Reemtsma wird im März 1996 aus seinem Arbeitshaus in Laufnähe zum Wohnhaus der Familie in Blankenese entführt. An der Treppe findet Ann Kathrin Scheerer einen Brief – er liegt unter einer Handgranate. 20 Millionen D-Mark fordern die Entführer. Die Familie und Johann Schwenn, der Familienanwalt (Justus von Dohnányi), binden die Polizei mit ein.
Und damit rollt über die Mutter und den Sohn quasi das Angehörigen-Programm, das im Falle von Entführungen von der Polizei abgespult wird. Das Haus wird zur Einsatzzentrale und die Angehörigenbetreuer ziehen mit eigener Schlafausrüstung ein. Auch Schwenn und Christian (Hans Löw), ein enger Freund der Familie, werden zu Dauergästen und damit Teil der Schicksalsgemeinschaft. Alle sitzen zusammen am Esstisch. Es gibt Smalltalk über vorherige Einsätze. Die Walze walzt pietätlos.

→ **Bereitgestellte Daten**
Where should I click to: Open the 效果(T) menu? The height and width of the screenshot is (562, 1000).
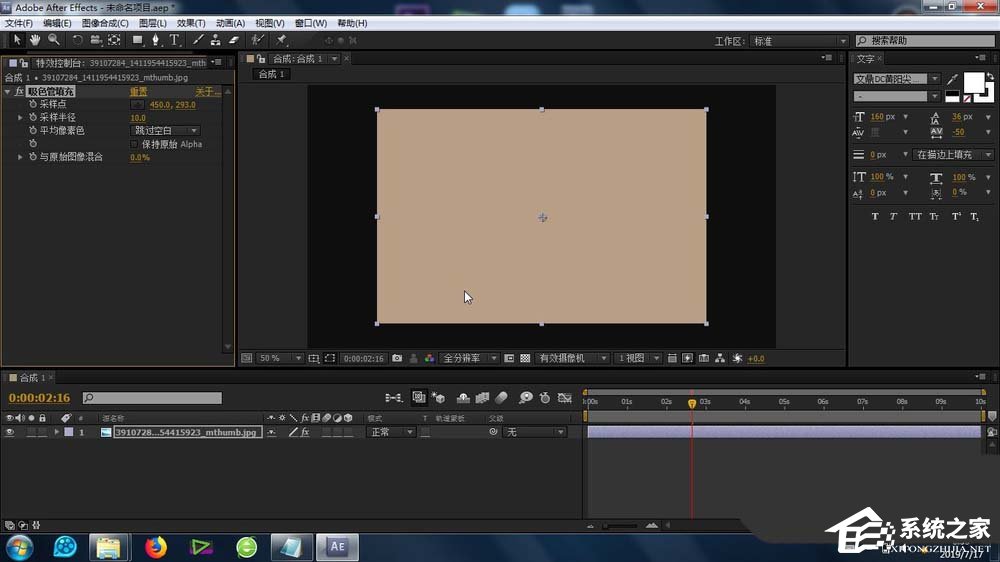tap(191, 23)
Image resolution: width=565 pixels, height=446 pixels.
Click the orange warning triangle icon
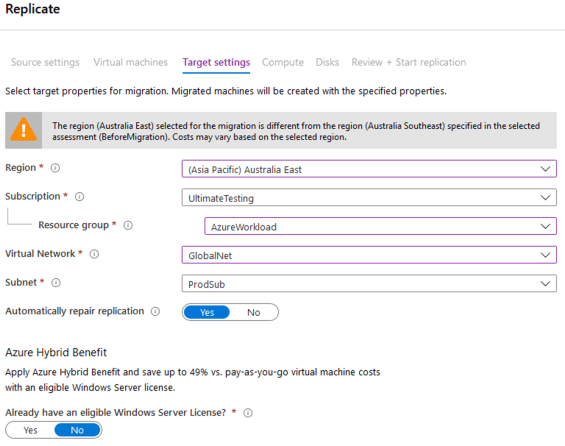click(23, 130)
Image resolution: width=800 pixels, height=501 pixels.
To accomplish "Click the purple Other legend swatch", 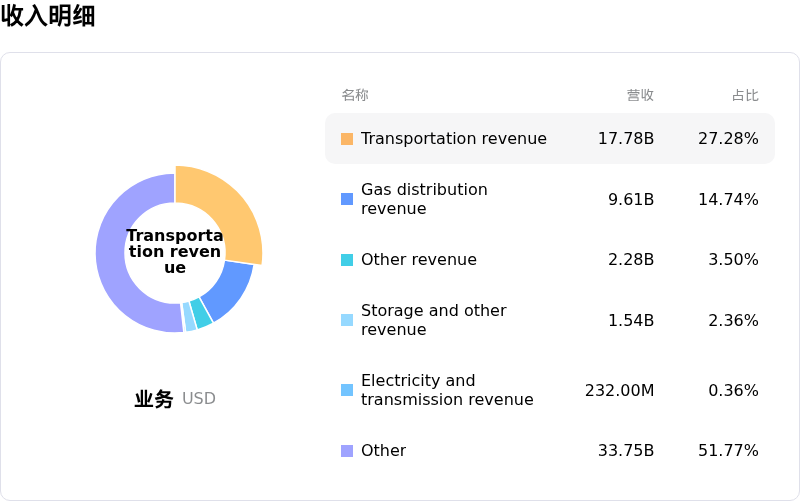I will [347, 451].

→ **Aufgaben**
A - Übersetze aus dem Text über die Entführung den Satz „Das Haus wird zur Einsatzzentrale und die Angehörigenbetreuer ziehen mit eigener Schlafausrüstung ein.“ ins Englische.
B - Tausche im Text über die Entführung „Einsatzzentrale“ gegen „Kommandozentrale“ aus. Gib dann den Abschnitt wieder, der mit „Reemtsma wird im“ beginnt und bis einschließlich „Walze walzt pietätlos.“ reicht.

→ **Endgültige Lösungen**
A - The house becomes the operations center, and the family liaison officers move in with their own sleeping gear.

B -
Reemtsma wird im März 1996 aus seinem Arbeitshaus in Laufnähe zum Wohnhaus der Familie in Blankenese entführt. An der Treppe findet Ann Kathrin Scheerer einen Brief – er liegt unter einer Handgranate. 20 Millionen D-Mark fordern die Entführer. Die Familie und Johann Schwenn, der Familienanwalt (Justus von Dohnányi), binden die Polizei mit ein.
Und damit rollt über die Mutter und den Sohn quasi das Angehörigen-Programm, das im Falle von Entführungen von der Polizei abgespult wird. Das Haus wird zur Kommandozentrale und die Angehörigenbetreuer ziehen mit eigener Schlafausrüstung ein. Auch Schwenn und Christian (Hans Löw), ein enger Freund der Familie, werden zu Dauergästen und damit Teil der Schicksalsgemeinschaft. Alle sitzen zusammen am Esstisch. Es gibt Smalltalk über vorherige Einsätze. Die Walze walzt pietätlos.